In this blog post, we’ll explore how to leverage the TencentGameMatechinese-hubert-base pre-trained model to recognize emotions from speech using the CASIA dataset. With the ability to decode six distinct emotions primarily in Chinese—anger, fear, happiness, neutrality, sadness, and surprise—we can unlock the power of AI in understanding emotional context from vocal inputs!
Prerequisites
- Python 3.x installed on your machine.
- Libraries:
librosa,torch,transformers. You can install these using pip: -
pip install librosa torch transformers
Understanding The Code Through Analogy
Think of the emotion recognition process as a seasoned chef preparing a gourmet dish. The chef (the model) uses fresh ingredients (the audio data) and a well-defined recipe (the coding logic) to deliver the taste (emotion). Just as the chef finely chops various vegetables and spices to achieve the perfect flavor, our model analyzes audio samples using intricate calculations to identify emotions.
Here’s how the code flows like a recipe:
- Ingredients Preparation: We load the speech data and process it to ensure it’s in the right format. Just like preparing fresh vegetables before cooking.
- Mixing and Cooking: The model, via a series of layers and functions (like the cooking steps), processes the audio data to extract features and emotions from it.
- Tasting: Finally, we predict which emotion is present in the audio, akin to a chef tasting the dish to ensure it’s made to perfection.
Setting Up the Model
Here’s how to set up the model for speech emotion recognition:
import os
import random
import librosa
import torch
import torch.nn as nn
import torch.nn.functional as F
from transformers import AutoConfig, Wav2Vec2FeatureExtractor, HubertPreTrainedModel, HubertModel
model_name_or_path = "xmj2002/hubert-base-ch-speech-emotion-recognition"
duration = 6
sample_rate = 16000
config = AutoConfig.from_pretrained(model_name_or_path)
def id2class(id):
if id == 0:
return "anger"
elif id == 1:
return "fear"
elif id == 2:
return "happy"
elif id == 3:
return "neutral"
elif id == 4:
return "sad"
else:
return "surprise"
def predict(path, processor, model):
speech, sr = librosa.load(path=path, sr=sample_rate)
speech = processor(speech, padding=True, truncation=True, max_length=duration * sr, return_tensors='pt', sampling_rate=sr).input_values
with torch.no_grad():
logit = model(speech)
score = F.softmax(logit, dim=1).detach().cpu().numpy()[0]
id = torch.argmax(logit).cpu().numpy()
print(f"File path: {path} | Predicted Emotion: {id2class(id)} | Confidence Score: {score[id]}")
Training the Model
To fine-tune the model on our CASIA dataset, you would configure various training parameters:
# Training settings
dataset_split_ratio = "60:20:20"
seed = 34
batch_size = 36
learning_rate = 2e-4
optimizer = torch.optim.AdamW(betas=(0.93, 0.98), weight_decay=0.2)
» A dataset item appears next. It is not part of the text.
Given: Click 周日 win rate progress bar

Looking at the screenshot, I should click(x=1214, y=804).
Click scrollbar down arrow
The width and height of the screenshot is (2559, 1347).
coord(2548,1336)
scheduler = torch.optim.lr_scheduler.StepLR(step_size=10, gamma=0.3)
dropout = 0.1
parameters = []
for name, param in model.named_parameters():
if "hubert" in name:
parameters.append({"params": param, "lr": 0.2 * learning_rate})
else:
parameters.append({"params": param, "lr": learning_rate})
Testing the Model
The setup allows you to predict emotions from random audio samples. You would proceed to do this by running:
processor = Wav2Vec2FeatureExtractor.from_pretrained(model_name_or_path)
model = HubertForSpeechClassification.from_pretrained(model_name_or_path, config=config)
model.eval()
file_paths = [os.path.join("test_data", path) for path in os.listdir("test_data")]
path = random.sample(file_paths, 1)[0]
predict(path, processor, model)
Troubleshooting Tips
If you encounter any issues during setup or execution, check the following:
- Library Import Errors: Ensure all necessary packages are installed and up-to-date.
- Audio File Issues: Verify that the audio files in the test_data directory are correctly formatted and accessible.
- Model Loading Failures: Confirm that the model path is typed correctly and that you have an internet connection to download the model.
For more insights, updates, or to collaborate on AI development projects, stay connected with fxis.ai.
Conclusion
Implementing speech emotion recognition using the Hubert model can add significant value to various applications ranging from customer service to mental health assessments. As AI continues to evolve, the ability to comprehend and react to human emotions will pave the way for more empathetic technology!
At fxis.ai, we believe that such advancements are crucial for the future of AI, as they enable more comprehensive and effective solutions. Our team is continually exploring new methodologies to push the envelope in artificial intelligence, ensuring that our clients benefit from the latest technological innovations.